54. El procedimiento de la Reivindicación 47, en el que el polipéptido deriva de tejido seleccionado del grupo constituido por tejidos submucosos, arterias, cuerdas vocales, pleura, traquea, bronquios, tabiques alveolares pulmonares, ligamentos, cartílago auricular, fascia abdominal, hígado, riñón, neurilema, aracnoides, duramadre y piamadre.

55. El procedimiento de la Reivindicación 47, en el que el polipéptido tiene un peso molecular en el intervalo desde 3.000 hasta 3.000.000 Da.

56. El procedimiento de la Reivindicación 47, en el que el poliglicano es dextrano y el polipéptido es gelatina.

57. El procedimiento de la Reivindicación 38, que además comprende contactar el primer componente de alto peso molecular con al menos un agente, produciéndose dicha etapa de contacto antes, durante o después de dicha etapa de inmovilización, siendo el agente seleccionado del grupo constituido por aminoácidos polares, quelantes de cationes divalentes, y sus combinaciones.

58. El procedimiento de la Reivindicación 57, en el que el al menos un agente comprende al menos un aminoácido polar seleccionado del grupo constituido por tirosina, cisteína, serina, treonina, asparragina, glutamina, ácido aspártico, ácido glutámico, arginina, lisina, histidina, y sus mezclas.

59. El procedimiento de la Reivindicación 38, en el que el primer componente de alto peso molecular comprende una pluralidad de grupos reactivos pendientes.
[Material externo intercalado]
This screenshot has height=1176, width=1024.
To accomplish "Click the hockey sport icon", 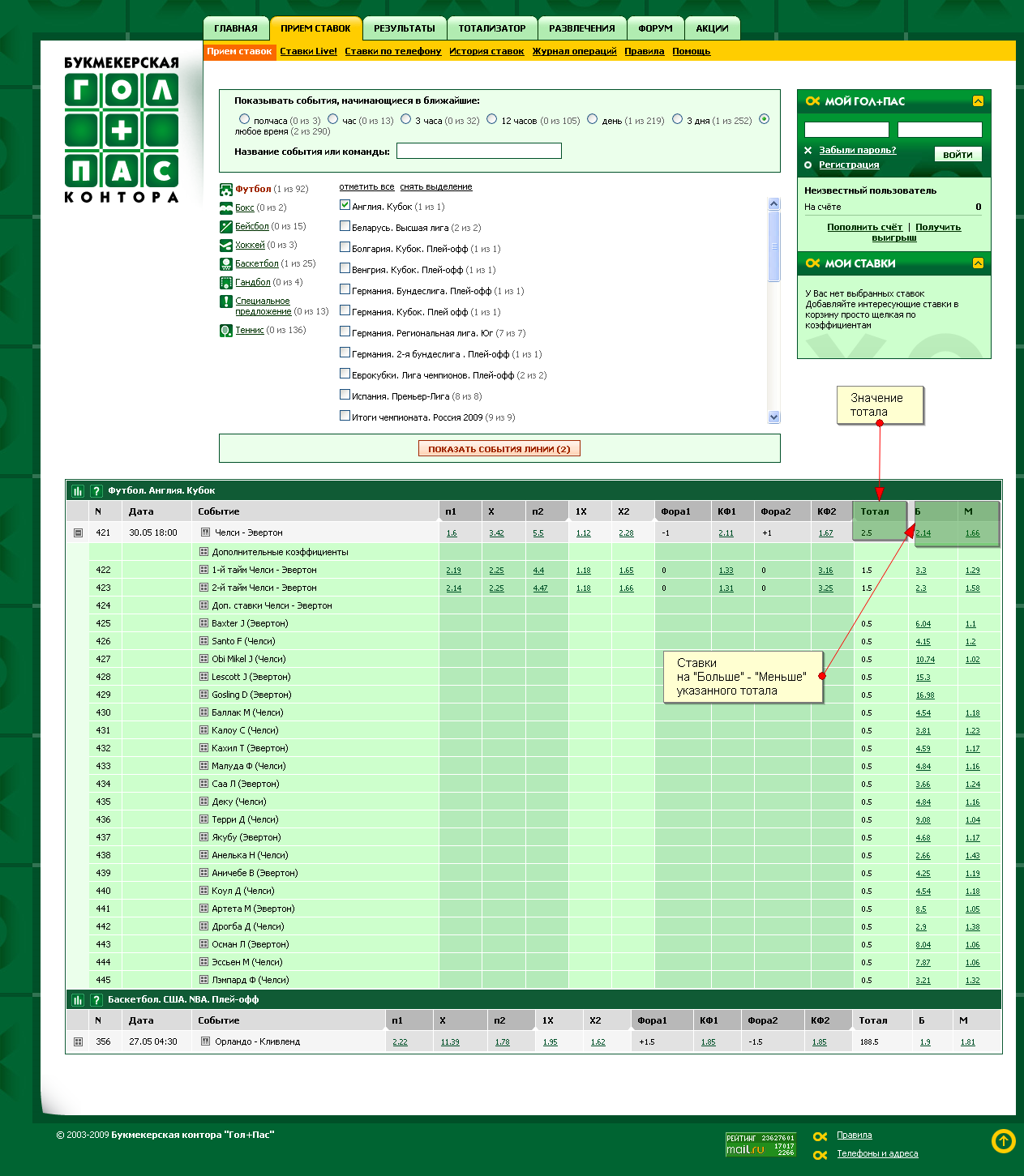I will [x=226, y=246].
60. El procedimiento de la Reivindicación 38, en el que el primer componente de alto peso molecular comprende un grupo reactivo localizado en el extremo terminal del mismo.
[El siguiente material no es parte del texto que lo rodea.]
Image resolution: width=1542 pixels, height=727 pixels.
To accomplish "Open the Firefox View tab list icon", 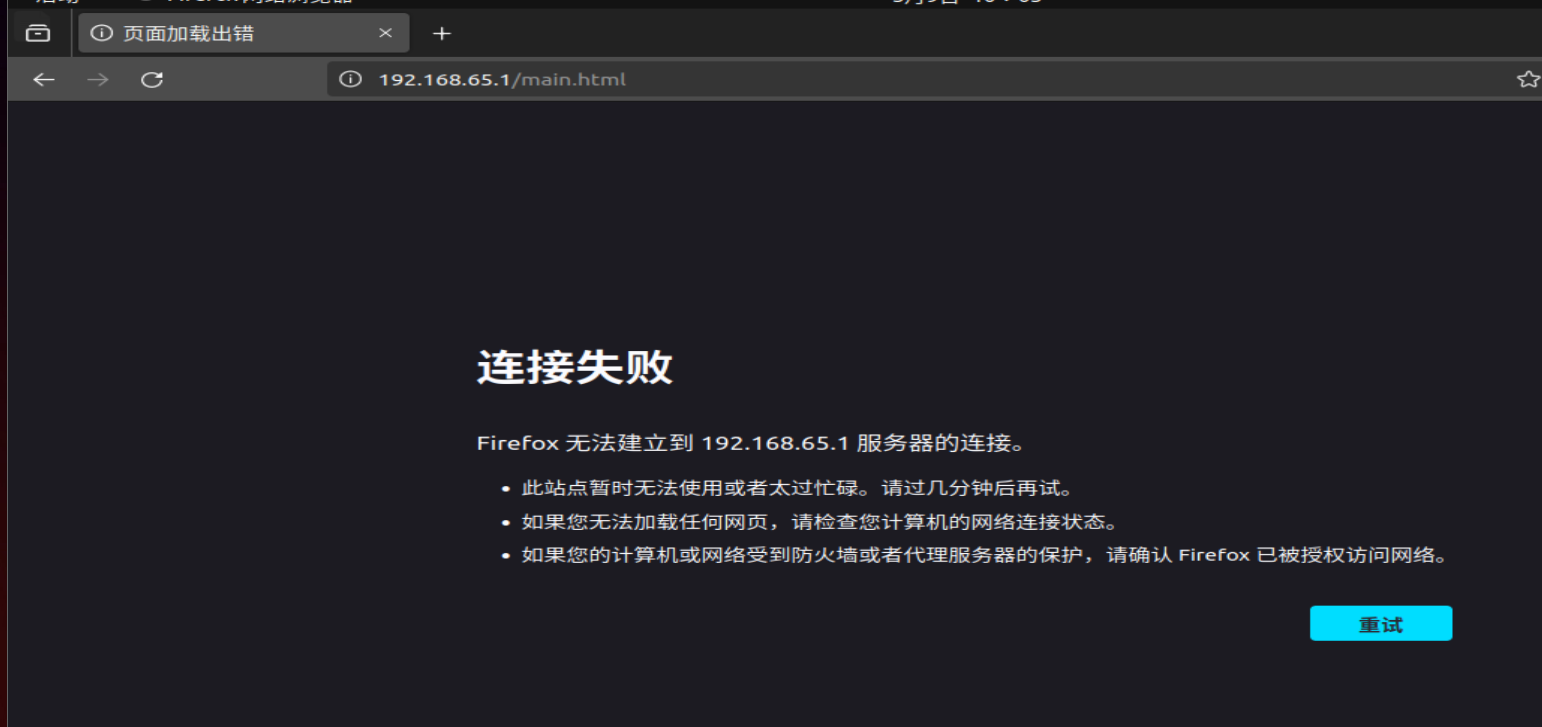I will [38, 33].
61. El procedimiento de la Reivindicación 38, en el que dicha etapa de inmovilización comprende hacer reaccionar grupos carboxilo del primer componente de alto peso molecular con grupos amina en la superficie del dispositivo médico.

62. El procedimiento de la Reivindicación 38, en el que dicha etapa de inmovilización comprende unir de manera covalente el primer componente de alto peso molecular a la superficie del dispositivo médico.

63. El procedimiento de la Reivindicación 38, en el que dicha etapa de inmovilización comprende atrapar el primer componente de alto peso molecular dentro de la superficie del dispositivo médico.